(Saved data entries)
----------

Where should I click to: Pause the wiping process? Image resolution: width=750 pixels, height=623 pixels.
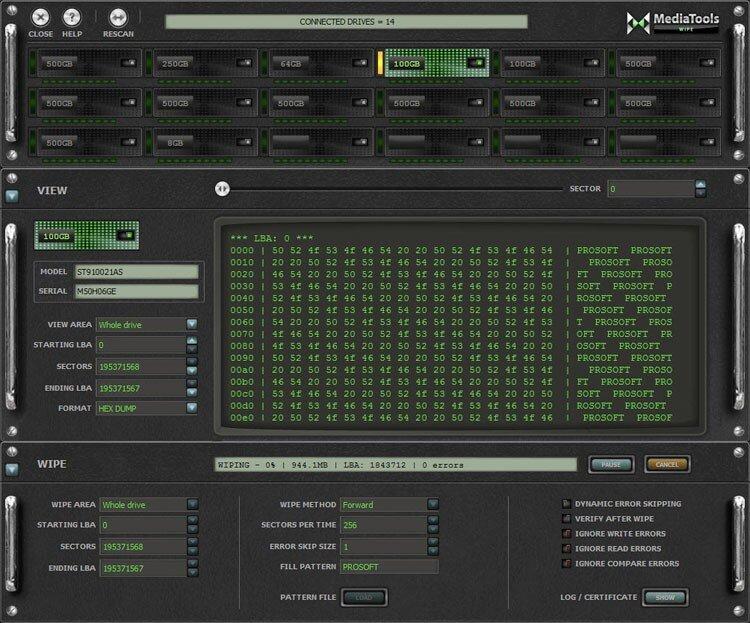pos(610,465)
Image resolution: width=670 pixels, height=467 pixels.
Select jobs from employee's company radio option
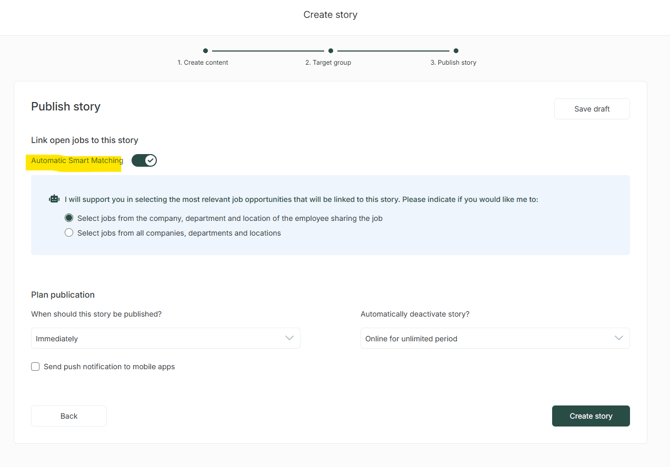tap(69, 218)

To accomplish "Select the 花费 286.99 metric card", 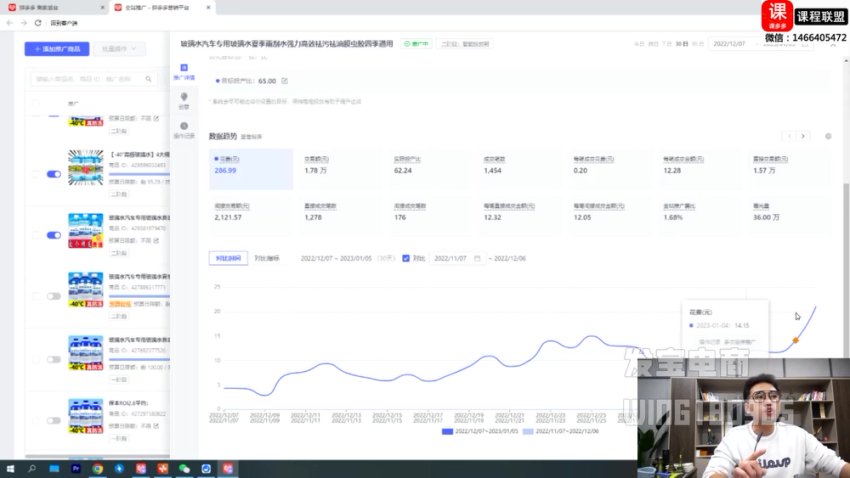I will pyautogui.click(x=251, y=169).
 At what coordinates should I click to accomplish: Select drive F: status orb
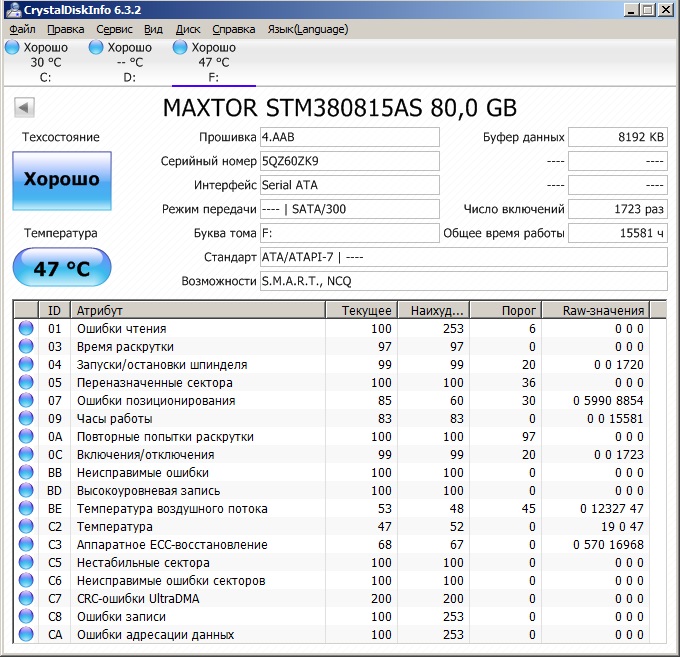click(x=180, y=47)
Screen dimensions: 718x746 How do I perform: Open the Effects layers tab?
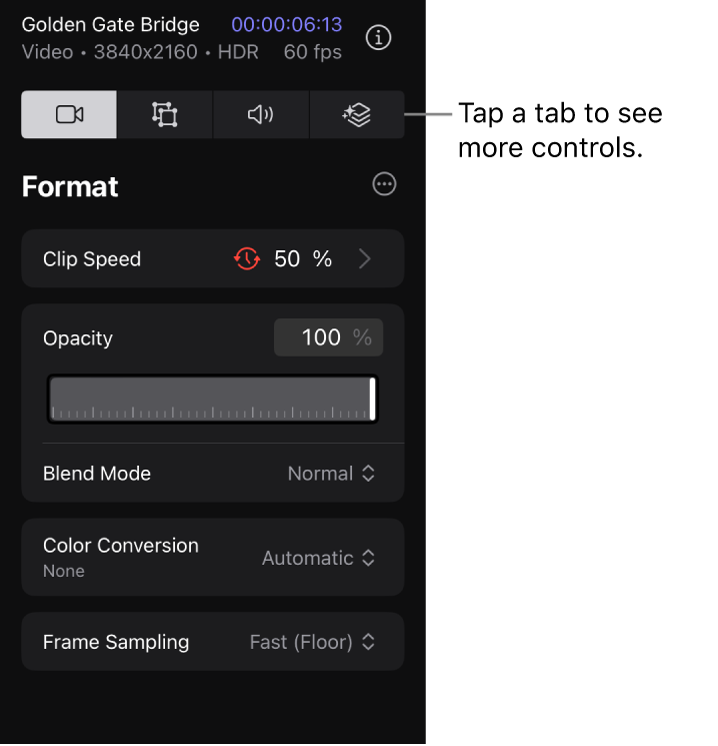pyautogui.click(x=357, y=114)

----------

PROBLEM TO WORK ON> Could you return each line, unchanged, from the line containing "Screen dimensions: 718x746" through the last line of the entries above, leaving out the pictures?

EXERCISE OUTPUT>
Screen dimensions: 718x746 How do I perform: Open the Effects layers tab?
pyautogui.click(x=357, y=114)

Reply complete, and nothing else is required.